- **Work to be completed**
I would like each line of the data that holds the word "computer" copied out.

- **The records**
___

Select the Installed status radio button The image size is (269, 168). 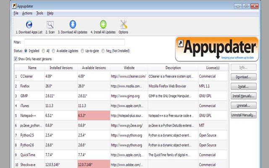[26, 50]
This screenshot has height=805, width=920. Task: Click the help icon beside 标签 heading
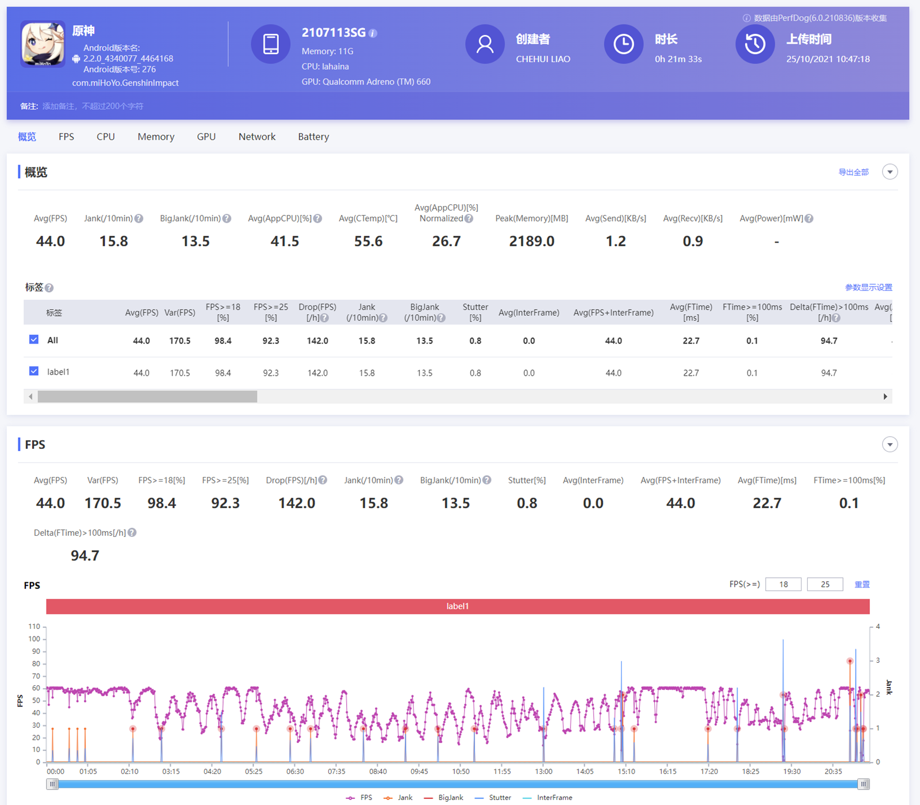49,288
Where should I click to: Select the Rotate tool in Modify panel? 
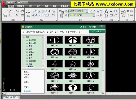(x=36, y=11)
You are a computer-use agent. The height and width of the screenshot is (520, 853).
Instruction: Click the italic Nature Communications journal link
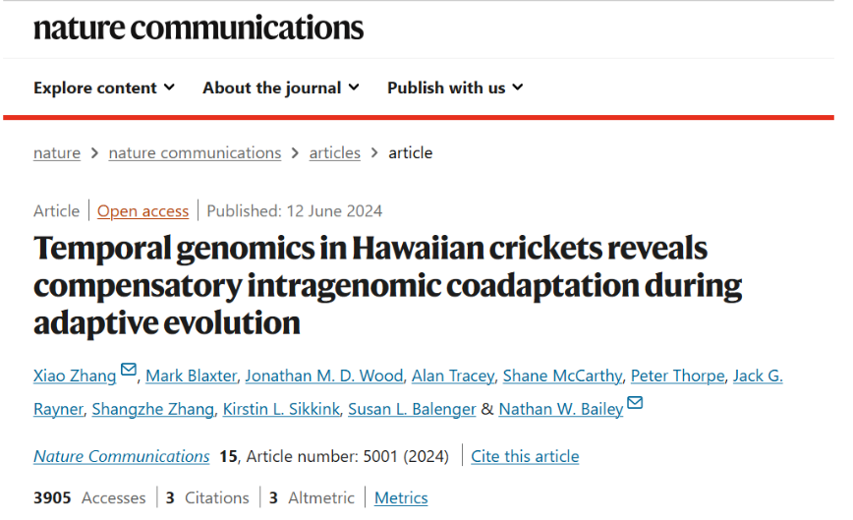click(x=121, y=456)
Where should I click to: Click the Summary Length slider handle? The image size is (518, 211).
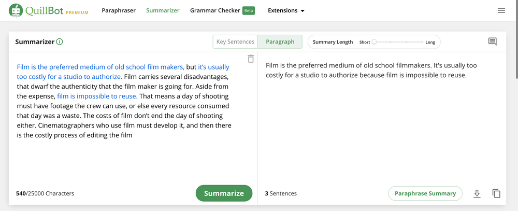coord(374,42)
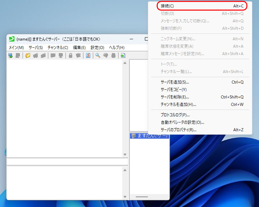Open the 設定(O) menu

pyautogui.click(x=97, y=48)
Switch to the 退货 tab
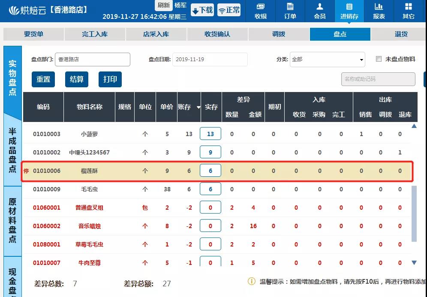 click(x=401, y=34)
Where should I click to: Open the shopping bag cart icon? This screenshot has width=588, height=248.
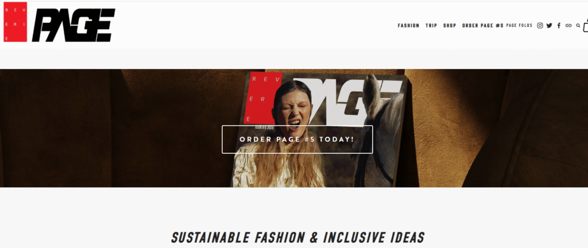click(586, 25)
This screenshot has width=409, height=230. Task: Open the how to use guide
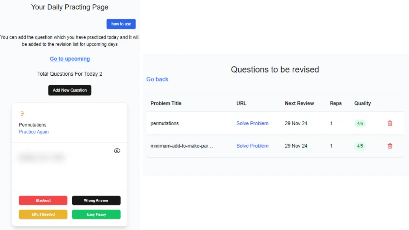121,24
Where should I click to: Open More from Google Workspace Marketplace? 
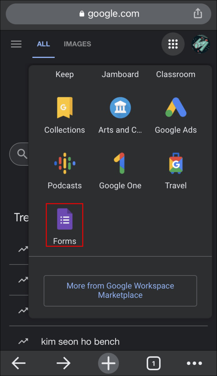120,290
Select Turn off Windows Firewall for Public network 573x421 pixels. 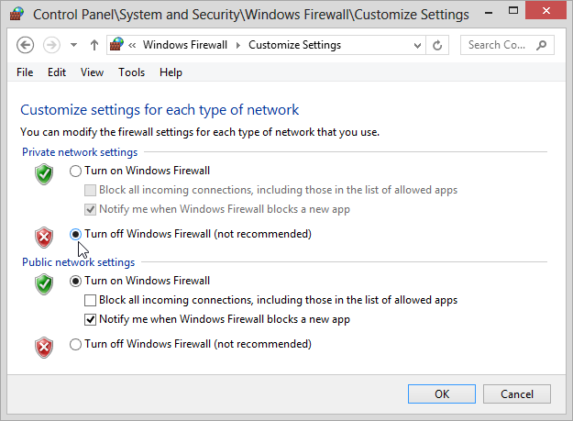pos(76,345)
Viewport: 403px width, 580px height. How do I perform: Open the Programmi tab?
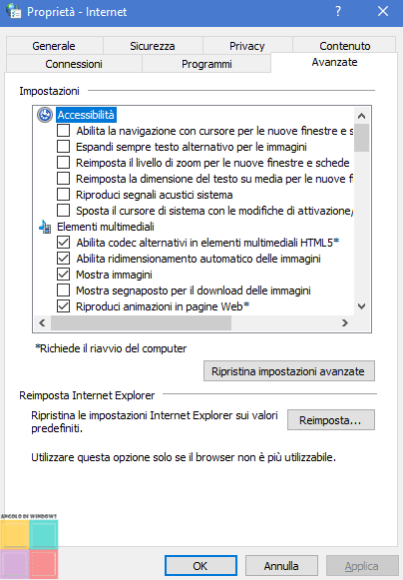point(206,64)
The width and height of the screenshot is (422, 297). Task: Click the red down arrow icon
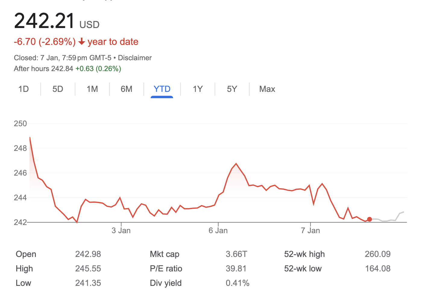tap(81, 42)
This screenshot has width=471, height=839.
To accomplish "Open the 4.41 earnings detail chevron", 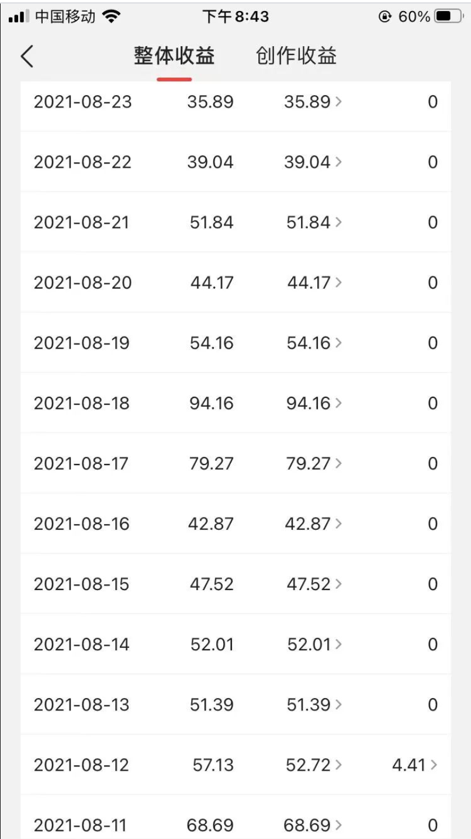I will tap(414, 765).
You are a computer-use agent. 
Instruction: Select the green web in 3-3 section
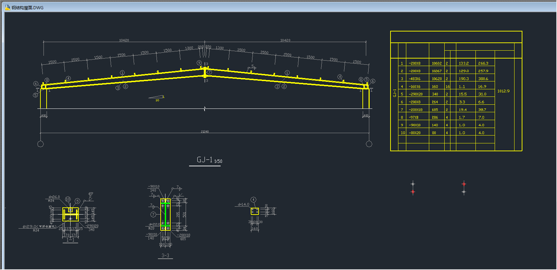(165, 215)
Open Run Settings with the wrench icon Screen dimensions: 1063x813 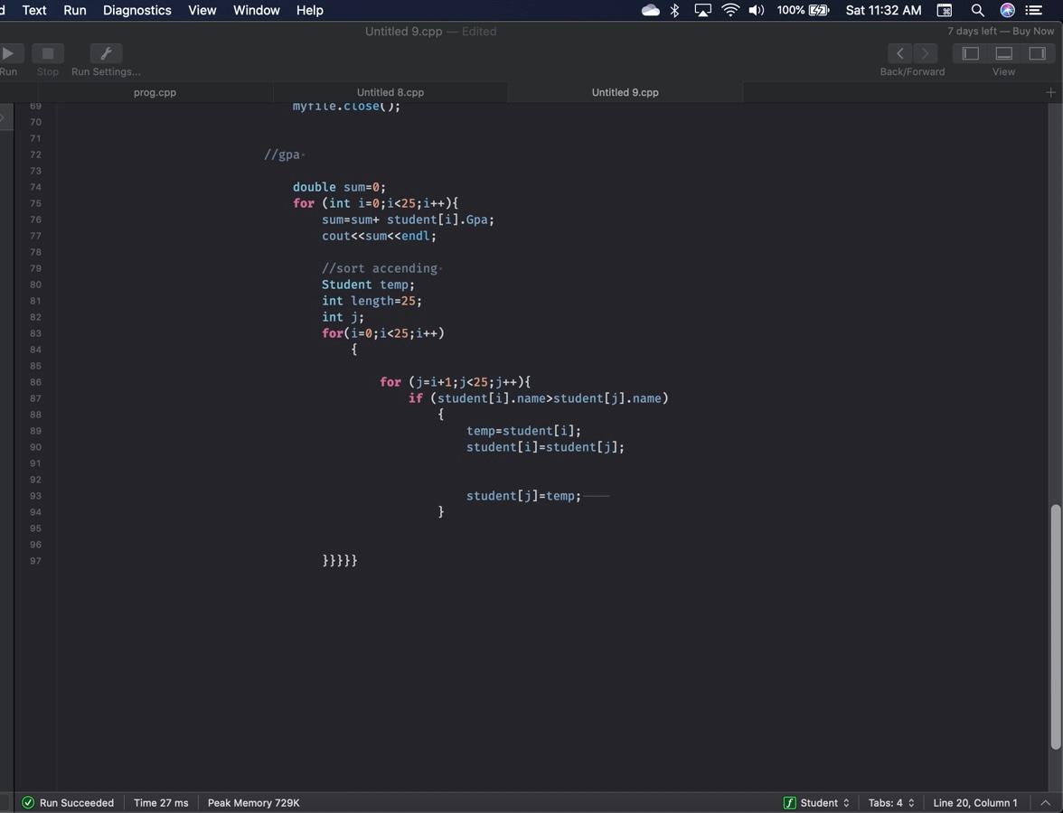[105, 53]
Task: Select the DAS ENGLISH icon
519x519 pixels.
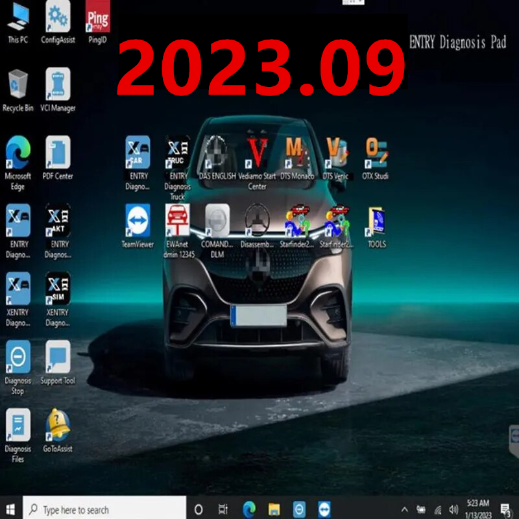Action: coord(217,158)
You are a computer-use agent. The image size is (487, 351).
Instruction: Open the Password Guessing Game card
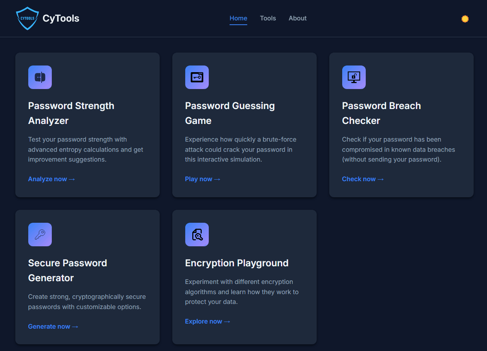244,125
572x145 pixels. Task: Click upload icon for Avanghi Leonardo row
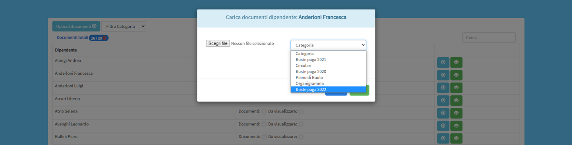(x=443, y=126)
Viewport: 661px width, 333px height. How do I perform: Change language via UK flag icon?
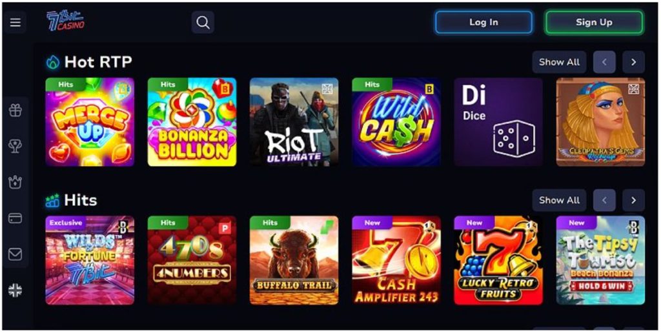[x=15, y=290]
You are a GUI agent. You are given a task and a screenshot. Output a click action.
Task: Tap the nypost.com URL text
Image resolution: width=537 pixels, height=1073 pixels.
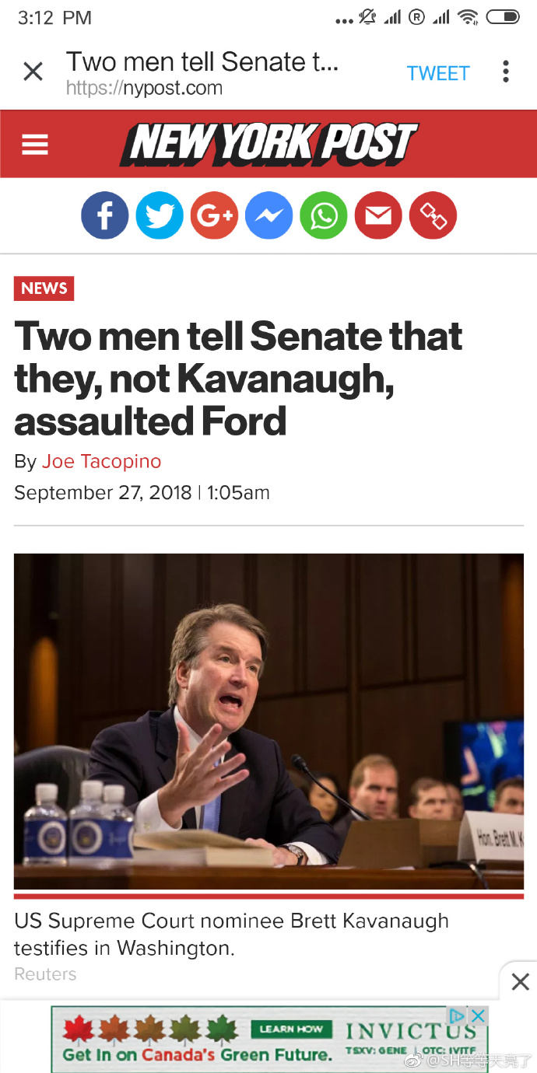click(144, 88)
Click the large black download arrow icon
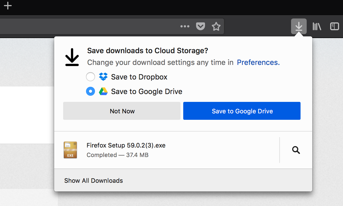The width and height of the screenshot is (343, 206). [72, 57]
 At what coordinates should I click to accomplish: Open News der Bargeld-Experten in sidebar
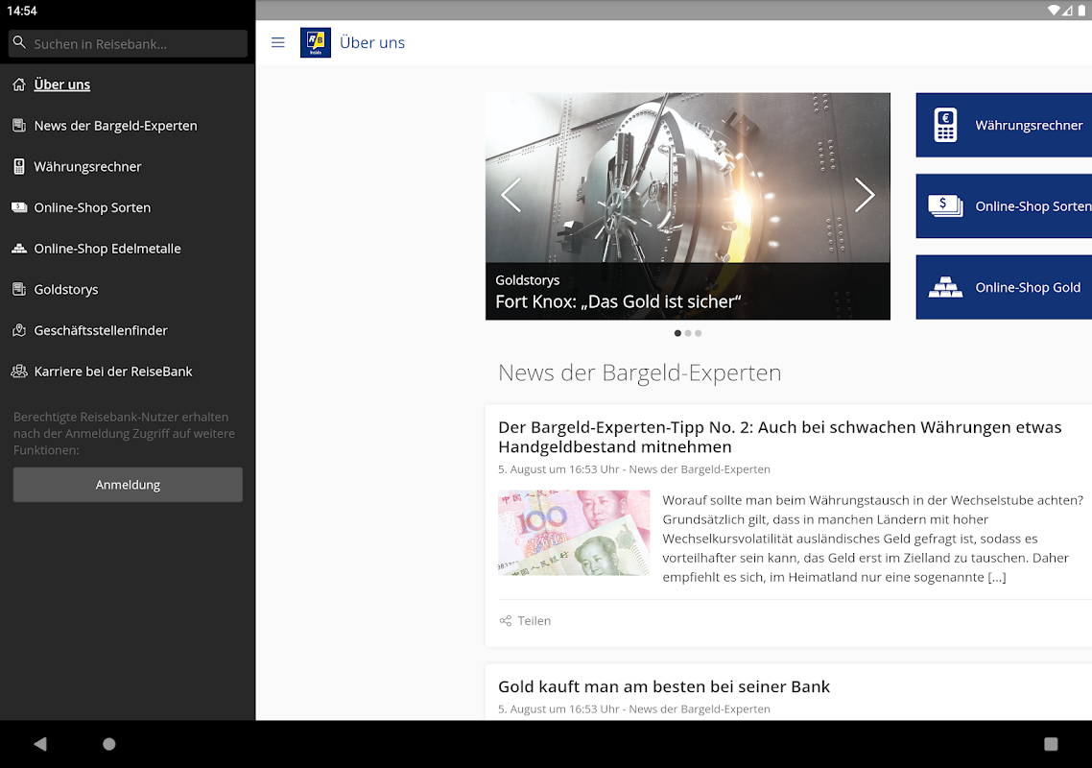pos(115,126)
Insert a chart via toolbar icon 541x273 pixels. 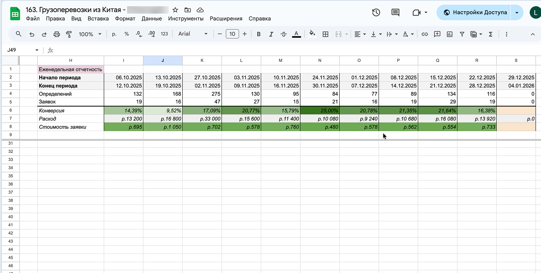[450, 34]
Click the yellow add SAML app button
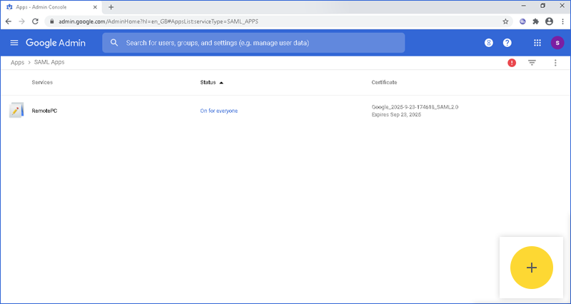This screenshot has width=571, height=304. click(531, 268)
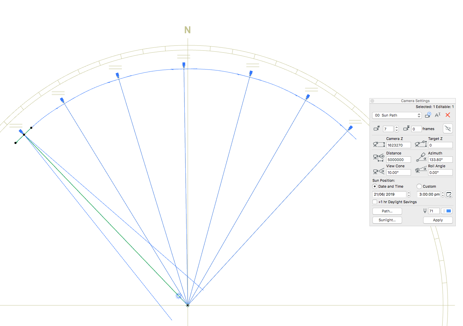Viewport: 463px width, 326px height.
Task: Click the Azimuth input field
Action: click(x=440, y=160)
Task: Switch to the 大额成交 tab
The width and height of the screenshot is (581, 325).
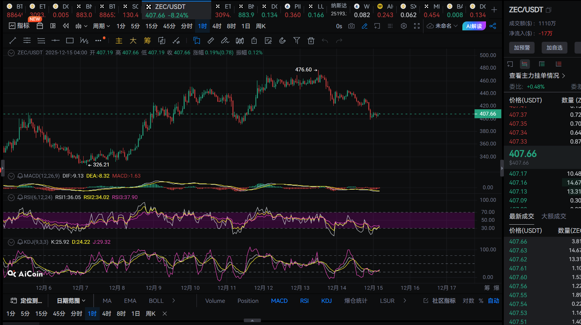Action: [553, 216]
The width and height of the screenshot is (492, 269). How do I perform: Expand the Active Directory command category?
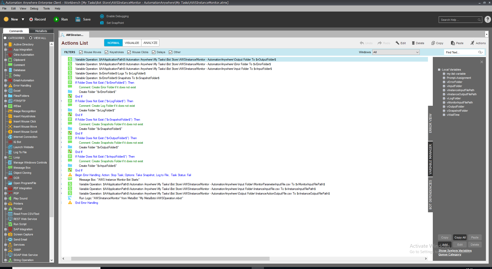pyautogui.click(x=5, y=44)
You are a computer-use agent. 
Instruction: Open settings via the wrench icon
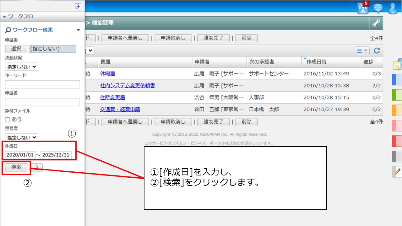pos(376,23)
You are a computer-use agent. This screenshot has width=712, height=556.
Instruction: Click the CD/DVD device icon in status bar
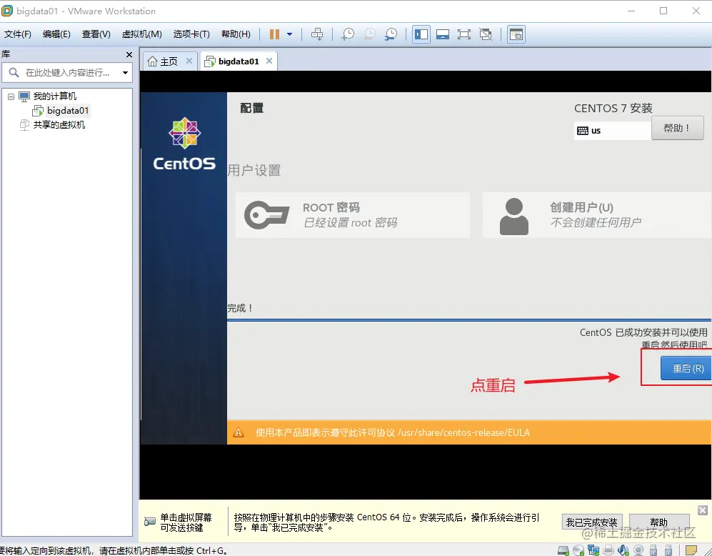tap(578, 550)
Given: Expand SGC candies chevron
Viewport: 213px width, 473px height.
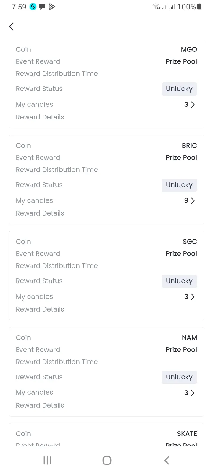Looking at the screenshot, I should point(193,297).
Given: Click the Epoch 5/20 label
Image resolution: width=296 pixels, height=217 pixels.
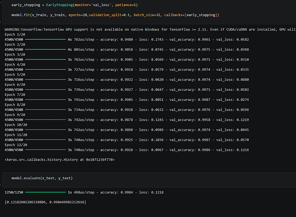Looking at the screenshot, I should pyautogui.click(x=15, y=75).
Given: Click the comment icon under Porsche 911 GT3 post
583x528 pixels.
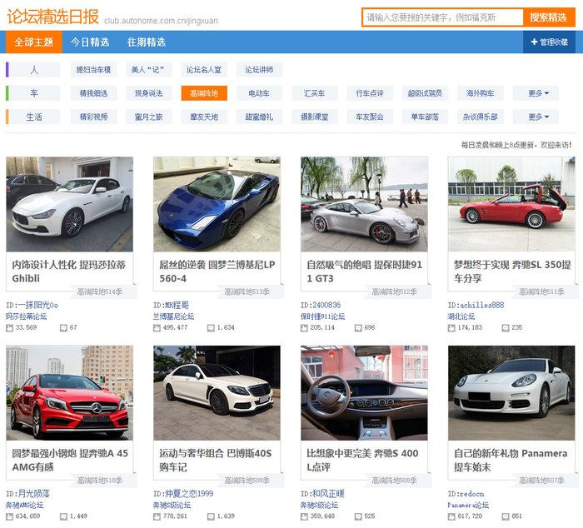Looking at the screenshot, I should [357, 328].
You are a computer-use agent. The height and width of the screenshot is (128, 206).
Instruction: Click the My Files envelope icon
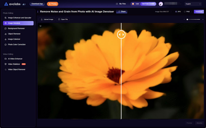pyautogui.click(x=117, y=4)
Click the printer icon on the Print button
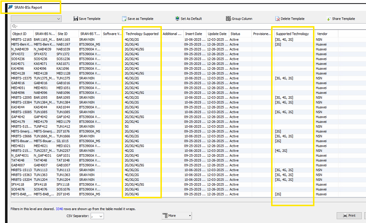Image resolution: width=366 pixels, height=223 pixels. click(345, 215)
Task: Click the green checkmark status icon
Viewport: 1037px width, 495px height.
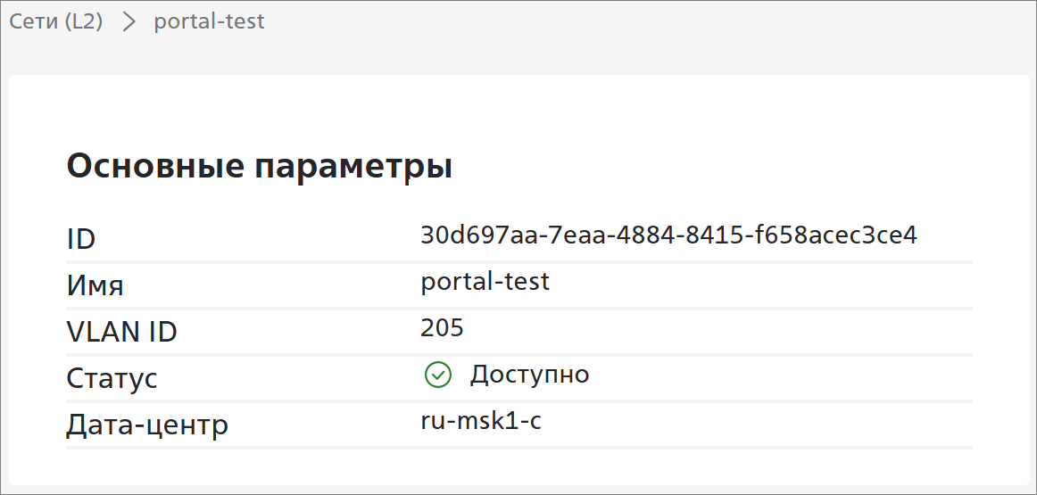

___

- **Your response**
You are a computer-use agent. The height and width of the screenshot is (520, 853).
You are a computer-use agent. 
You are a computer-use agent. The image size is (487, 351).
You are a computer-use agent. 
You are a computer-use agent. This screenshot has width=712, height=556.
You are a computer-use agent. The height and width of the screenshot is (128, 206).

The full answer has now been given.